Exercise goal » Exactly as they appear below, repeat the lines from the one with "Tap the calendar icon by met date" through the one with "Image resolution: width=1920", and no others.

Study material »
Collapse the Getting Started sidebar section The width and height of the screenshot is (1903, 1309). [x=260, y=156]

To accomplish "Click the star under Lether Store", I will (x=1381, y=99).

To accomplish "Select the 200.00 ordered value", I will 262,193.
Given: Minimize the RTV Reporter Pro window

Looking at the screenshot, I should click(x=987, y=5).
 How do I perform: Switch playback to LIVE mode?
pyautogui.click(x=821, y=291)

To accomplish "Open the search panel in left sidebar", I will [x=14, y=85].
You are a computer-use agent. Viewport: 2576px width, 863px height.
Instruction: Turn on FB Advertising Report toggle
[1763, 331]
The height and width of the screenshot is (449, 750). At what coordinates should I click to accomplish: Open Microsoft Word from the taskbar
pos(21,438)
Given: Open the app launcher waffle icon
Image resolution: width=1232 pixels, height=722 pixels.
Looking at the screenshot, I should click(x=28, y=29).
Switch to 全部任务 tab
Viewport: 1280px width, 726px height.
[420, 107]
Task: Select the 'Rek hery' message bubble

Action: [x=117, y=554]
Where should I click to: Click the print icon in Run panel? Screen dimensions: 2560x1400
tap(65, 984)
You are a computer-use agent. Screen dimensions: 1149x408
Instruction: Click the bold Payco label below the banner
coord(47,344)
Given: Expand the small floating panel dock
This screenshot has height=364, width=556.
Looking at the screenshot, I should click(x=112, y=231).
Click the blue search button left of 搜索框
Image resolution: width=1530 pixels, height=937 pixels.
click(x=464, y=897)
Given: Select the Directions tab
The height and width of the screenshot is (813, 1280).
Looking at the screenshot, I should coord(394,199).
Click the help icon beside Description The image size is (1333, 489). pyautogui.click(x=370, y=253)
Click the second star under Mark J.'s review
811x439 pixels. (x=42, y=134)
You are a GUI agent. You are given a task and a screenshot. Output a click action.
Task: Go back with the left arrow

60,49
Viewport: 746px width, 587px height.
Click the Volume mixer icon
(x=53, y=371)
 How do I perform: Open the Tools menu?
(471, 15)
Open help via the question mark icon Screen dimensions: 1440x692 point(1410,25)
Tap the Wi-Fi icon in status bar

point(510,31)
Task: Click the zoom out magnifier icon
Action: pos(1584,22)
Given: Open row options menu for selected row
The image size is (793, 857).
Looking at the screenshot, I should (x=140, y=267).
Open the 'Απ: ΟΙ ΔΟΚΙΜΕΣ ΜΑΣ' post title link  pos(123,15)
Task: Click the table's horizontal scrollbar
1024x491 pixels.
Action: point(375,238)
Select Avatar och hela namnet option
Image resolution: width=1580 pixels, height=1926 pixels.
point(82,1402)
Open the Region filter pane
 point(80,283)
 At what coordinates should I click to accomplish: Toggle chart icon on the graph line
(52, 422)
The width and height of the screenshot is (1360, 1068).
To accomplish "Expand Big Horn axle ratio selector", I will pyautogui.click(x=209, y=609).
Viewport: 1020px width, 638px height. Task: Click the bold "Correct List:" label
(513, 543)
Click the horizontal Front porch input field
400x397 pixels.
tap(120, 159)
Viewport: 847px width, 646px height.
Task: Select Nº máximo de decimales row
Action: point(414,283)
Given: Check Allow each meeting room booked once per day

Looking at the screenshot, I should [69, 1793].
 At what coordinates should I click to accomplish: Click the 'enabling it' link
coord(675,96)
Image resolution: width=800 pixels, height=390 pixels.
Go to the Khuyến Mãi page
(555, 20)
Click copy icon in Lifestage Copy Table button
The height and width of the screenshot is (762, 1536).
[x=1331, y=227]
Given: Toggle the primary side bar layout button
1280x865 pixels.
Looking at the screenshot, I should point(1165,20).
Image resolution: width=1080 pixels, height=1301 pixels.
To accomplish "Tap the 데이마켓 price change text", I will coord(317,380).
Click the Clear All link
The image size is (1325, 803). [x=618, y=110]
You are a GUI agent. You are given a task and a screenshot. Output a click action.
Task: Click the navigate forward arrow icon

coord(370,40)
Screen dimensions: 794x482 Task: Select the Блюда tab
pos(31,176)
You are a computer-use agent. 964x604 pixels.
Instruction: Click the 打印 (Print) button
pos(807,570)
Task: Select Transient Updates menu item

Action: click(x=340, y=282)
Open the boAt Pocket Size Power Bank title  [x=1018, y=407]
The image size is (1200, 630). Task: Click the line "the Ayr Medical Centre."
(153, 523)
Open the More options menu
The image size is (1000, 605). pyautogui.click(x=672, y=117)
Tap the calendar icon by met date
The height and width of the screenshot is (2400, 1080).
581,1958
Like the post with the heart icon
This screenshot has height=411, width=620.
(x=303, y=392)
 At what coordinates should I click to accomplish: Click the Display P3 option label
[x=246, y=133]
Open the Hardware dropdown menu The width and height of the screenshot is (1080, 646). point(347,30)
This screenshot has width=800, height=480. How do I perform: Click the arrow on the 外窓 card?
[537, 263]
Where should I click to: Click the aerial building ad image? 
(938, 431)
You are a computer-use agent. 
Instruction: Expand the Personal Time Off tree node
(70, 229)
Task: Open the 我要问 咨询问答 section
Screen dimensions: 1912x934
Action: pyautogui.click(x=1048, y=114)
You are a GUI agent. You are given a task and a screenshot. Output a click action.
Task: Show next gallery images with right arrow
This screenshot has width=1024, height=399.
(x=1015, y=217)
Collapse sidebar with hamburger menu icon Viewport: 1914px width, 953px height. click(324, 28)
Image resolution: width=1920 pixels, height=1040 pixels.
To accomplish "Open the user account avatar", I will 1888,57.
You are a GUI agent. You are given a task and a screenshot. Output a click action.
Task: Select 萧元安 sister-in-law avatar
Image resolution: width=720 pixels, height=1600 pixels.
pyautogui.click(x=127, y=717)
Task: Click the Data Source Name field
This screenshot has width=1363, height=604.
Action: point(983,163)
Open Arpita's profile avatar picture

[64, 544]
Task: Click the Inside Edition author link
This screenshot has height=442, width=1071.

Response to the task »
Tap the calendar icon by met date
The height and width of the screenshot is (2400, 1080).
581,1958
Like the post with the heart icon
This screenshot has height=411, width=620.
(x=303, y=392)
 At what coordinates should I click to accomplish: Click the Display P3 option label
[x=246, y=133]
Open the Hardware dropdown menu The width and height of the screenshot is (1080, 646). point(347,30)
This screenshot has width=800, height=480. How do I perform: Click the arrow on the 外窓 card?
[537, 263]
Where should I click to: Click the aerial building ad image? 
(938, 431)
You are a computer-use agent. 
Instruction: Expand the Personal Time Off tree node
(70, 229)
Task: Open the 我要问 咨询问答 section
Screen dimensions: 1912x934
Action: pyautogui.click(x=1048, y=114)
You are a GUI agent. You are given a task and a screenshot. Output a click action.
Task: Show next gallery images with right arrow
This screenshot has width=1024, height=399.
(x=1015, y=217)
Collapse sidebar with hamburger menu icon Viewport: 1914px width, 953px height. click(324, 28)
Image resolution: width=1920 pixels, height=1040 pixels.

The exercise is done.